TASK OBJECTIVE: Copy these items again with "GUI agent" replaced by "interface agent" everywhere it occurs, changing nothing else.

RECORD EXCERPTS:
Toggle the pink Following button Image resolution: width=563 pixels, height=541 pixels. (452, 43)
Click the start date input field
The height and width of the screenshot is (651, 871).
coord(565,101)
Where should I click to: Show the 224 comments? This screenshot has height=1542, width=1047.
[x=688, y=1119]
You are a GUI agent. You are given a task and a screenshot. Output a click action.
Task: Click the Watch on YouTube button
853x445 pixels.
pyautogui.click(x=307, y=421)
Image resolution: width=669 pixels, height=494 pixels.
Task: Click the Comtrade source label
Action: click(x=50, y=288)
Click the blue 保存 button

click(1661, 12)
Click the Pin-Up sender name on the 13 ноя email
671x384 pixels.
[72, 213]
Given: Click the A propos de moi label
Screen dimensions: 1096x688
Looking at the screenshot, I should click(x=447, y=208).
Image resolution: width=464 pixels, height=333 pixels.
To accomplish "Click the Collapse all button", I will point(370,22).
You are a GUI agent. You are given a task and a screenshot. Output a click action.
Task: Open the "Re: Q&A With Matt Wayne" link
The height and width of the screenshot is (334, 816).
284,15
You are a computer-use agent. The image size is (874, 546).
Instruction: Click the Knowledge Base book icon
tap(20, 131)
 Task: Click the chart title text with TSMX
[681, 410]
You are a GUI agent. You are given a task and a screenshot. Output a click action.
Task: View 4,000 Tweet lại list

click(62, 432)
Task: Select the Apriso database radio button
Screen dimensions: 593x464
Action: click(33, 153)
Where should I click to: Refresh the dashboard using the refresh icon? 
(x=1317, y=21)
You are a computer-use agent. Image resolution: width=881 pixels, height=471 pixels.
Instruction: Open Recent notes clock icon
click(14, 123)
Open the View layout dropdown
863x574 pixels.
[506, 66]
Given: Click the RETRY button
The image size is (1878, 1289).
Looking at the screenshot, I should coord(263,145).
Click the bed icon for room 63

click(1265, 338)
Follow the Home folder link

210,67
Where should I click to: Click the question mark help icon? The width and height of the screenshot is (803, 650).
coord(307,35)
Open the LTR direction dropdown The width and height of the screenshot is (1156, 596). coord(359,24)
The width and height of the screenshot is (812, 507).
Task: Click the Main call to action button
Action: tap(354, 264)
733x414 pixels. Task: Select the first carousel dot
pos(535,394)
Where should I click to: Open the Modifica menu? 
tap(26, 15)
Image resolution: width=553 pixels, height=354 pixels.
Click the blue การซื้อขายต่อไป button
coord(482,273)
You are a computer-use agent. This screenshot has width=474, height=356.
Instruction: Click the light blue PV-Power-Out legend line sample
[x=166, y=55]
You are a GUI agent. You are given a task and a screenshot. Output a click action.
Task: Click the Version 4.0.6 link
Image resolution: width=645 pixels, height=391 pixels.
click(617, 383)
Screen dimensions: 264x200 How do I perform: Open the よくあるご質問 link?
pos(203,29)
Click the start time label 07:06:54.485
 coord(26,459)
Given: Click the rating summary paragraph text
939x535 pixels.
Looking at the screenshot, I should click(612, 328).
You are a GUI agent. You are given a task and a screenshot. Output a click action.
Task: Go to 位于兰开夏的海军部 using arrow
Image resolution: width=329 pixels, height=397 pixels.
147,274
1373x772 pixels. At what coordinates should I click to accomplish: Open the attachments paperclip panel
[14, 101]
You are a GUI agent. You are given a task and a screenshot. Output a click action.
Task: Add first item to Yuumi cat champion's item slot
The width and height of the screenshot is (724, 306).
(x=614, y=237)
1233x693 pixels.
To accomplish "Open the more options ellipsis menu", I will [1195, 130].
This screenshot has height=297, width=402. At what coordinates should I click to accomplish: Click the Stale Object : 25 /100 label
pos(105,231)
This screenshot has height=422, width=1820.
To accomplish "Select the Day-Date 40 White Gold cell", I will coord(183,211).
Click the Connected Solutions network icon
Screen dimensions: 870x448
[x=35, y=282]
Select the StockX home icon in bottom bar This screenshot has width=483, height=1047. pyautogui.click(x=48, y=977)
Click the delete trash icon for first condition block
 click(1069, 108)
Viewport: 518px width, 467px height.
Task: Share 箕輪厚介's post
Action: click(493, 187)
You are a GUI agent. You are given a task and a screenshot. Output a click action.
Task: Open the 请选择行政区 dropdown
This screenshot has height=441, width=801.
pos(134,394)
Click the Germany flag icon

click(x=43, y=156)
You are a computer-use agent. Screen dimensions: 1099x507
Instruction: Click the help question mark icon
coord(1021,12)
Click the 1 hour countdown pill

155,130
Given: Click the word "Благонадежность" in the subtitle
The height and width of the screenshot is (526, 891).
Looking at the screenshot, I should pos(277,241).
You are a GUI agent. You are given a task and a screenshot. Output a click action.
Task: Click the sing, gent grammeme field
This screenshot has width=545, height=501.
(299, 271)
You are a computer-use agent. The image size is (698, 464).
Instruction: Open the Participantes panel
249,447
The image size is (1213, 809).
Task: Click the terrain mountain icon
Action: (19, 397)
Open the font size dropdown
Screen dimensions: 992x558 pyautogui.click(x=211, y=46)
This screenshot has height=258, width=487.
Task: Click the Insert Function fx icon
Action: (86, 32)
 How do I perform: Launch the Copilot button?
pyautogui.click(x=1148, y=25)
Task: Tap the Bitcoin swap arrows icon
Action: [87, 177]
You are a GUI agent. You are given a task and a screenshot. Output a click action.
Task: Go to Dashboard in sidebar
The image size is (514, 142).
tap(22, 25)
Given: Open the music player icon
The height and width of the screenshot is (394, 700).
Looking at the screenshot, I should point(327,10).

THE RESPONSE:
Toggle the pink Following button Image resolution: width=563 pixels, height=541 pixels. (452, 43)
Click the start date input field
The height and width of the screenshot is (651, 871).
coord(565,101)
Where should I click to: Show the 224 comments? This screenshot has height=1542, width=1047.
[x=688, y=1119]
You are a interface agent. You are given a task and a screenshot. Output a click action.
Task: Click the Watch on YouTube button
853x445 pixels.
pyautogui.click(x=307, y=421)
Image resolution: width=669 pixels, height=494 pixels.
Task: Click the Comtrade source label
Action: click(x=50, y=288)
Click the blue 保存 button

click(1661, 12)
Click the Pin-Up sender name on the 13 ноя email
671x384 pixels.
[72, 213]
Given: Click the A propos de moi label
Screen dimensions: 1096x688
Looking at the screenshot, I should click(x=447, y=208).
Image resolution: width=464 pixels, height=333 pixels.
To accomplish "Click the Collapse all button", I will point(370,22).
You are a interface agent. You are given a task and a screenshot. Output a click action.
Task: Open the "Re: Q&A With Matt Wayne" link
The height and width of the screenshot is (334, 816).
284,15
You are a computer-use agent. The image size is (874, 546).
Instruction: Click the Knowledge Base book icon
tap(20, 131)
 Task: Click the chart title text with TSMX
[681, 410]
You are a interface agent. You are given a task and a screenshot. Output a click action.
Task: View 4,000 Tweet lại list

click(62, 432)
Task: Select the Apriso database radio button
Screen dimensions: 593x464
Action: click(33, 153)
Where should I click to: Refresh the dashboard using the refresh icon? 
(x=1317, y=21)
You are a computer-use agent. Image resolution: width=881 pixels, height=471 pixels.
Instruction: Open Recent notes clock icon
click(14, 123)
Open the View layout dropdown
863x574 pixels.
[506, 66]
Given: Click the RETRY button
The image size is (1878, 1289).
Looking at the screenshot, I should coord(263,145).
Click the bed icon for room 63

click(1265, 338)
Follow the Home folder link

210,67
Where should I click to: Click the question mark help icon? The width and height of the screenshot is (803, 650).
coord(307,35)
Open the LTR direction dropdown The width and height of the screenshot is (1156, 596). coord(359,24)
The width and height of the screenshot is (812, 507).
Task: Click the Main call to action button
Action: tap(354, 264)
733x414 pixels. Task: Select the first carousel dot
pos(535,394)
Where should I click to: Open the Modifica menu? 
tap(26, 15)
Image resolution: width=553 pixels, height=354 pixels.
Click the blue การซื้อขายต่อไป button
coord(482,273)
You are a computer-use agent. This screenshot has width=474, height=356.
Instruction: Click the light blue PV-Power-Out legend line sample
[x=166, y=55]
You are a interface agent. You are given a task and a screenshot. Output a click action.
Task: Click the Version 4.0.6 link
Image resolution: width=645 pixels, height=391 pixels.
click(617, 383)
Screen dimensions: 264x200 How do I perform: Open the よくあるご質問 link?
pos(203,29)
Click the start time label 07:06:54.485
 coord(26,459)
Given: Click the rating summary paragraph text
939x535 pixels.
Looking at the screenshot, I should click(612, 328).
You are a interface agent. You are given a task and a screenshot. Output a click action.
Task: Go to 位于兰开夏的海军部 using arrow
Image resolution: width=329 pixels, height=397 pixels.
147,274
1373x772 pixels. At what coordinates should I click to accomplish: Open the attachments paperclip panel
[14, 101]
You are a interface agent. You are given a task and a screenshot. Output a click action.
Task: Add first item to Yuumi cat champion's item slot
The width and height of the screenshot is (724, 306).
(x=614, y=237)
1233x693 pixels.
To accomplish "Open the more options ellipsis menu", I will [1195, 130].
This screenshot has height=297, width=402. At what coordinates should I click to accomplish: Click the Stale Object : 25 /100 label
pos(105,231)
This screenshot has height=422, width=1820.
To accomplish "Select the Day-Date 40 White Gold cell", I will coord(183,211).
Click the Connected Solutions network icon
Screen dimensions: 870x448
[x=35, y=282]
Select the StockX home icon in bottom bar This screenshot has width=483, height=1047. pyautogui.click(x=48, y=977)
Click the delete trash icon for first condition block
 click(1069, 108)
Viewport: 518px width, 467px height.
Task: Share 箕輪厚介's post
Action: click(493, 187)
You are a interface agent. You are given a task and a screenshot. Output a click action.
Task: Open the 请选择行政区 dropdown
This screenshot has height=441, width=801.
pos(134,394)
Click the Germany flag icon

click(x=43, y=156)
You are a computer-use agent. Screen dimensions: 1099x507
Instruction: Click the help question mark icon
coord(1021,12)
Click the 1 hour countdown pill

155,130
Given: Click the word "Благонадежность" in the subtitle
The height and width of the screenshot is (526, 891).
Looking at the screenshot, I should pos(277,241).
You are a interface agent. You are given a task and a screenshot. Output a click action.
Task: Click the sing, gent grammeme field
This screenshot has width=545, height=501.
(299, 271)
You are a computer-use agent. The image size is (698, 464).
Instruction: Open the Participantes panel
249,447
The image size is (1213, 809).
Task: Click the terrain mountain icon
Action: (19, 397)
Open the font size dropdown
Screen dimensions: 992x558 pyautogui.click(x=211, y=46)
This screenshot has height=258, width=487.
Task: Click the Insert Function fx icon
Action: (86, 32)
 How do I perform: Launch the Copilot button?
pyautogui.click(x=1148, y=25)
Task: Tap the Bitcoin swap arrows icon
Action: [87, 177]
You are a interface agent. You are given a task and a screenshot. Output a click action.
Task: Go to Dashboard in sidebar
The image size is (514, 142).
tap(22, 25)
Given: Open the music player icon
The height and width of the screenshot is (394, 700).
Looking at the screenshot, I should point(327,10).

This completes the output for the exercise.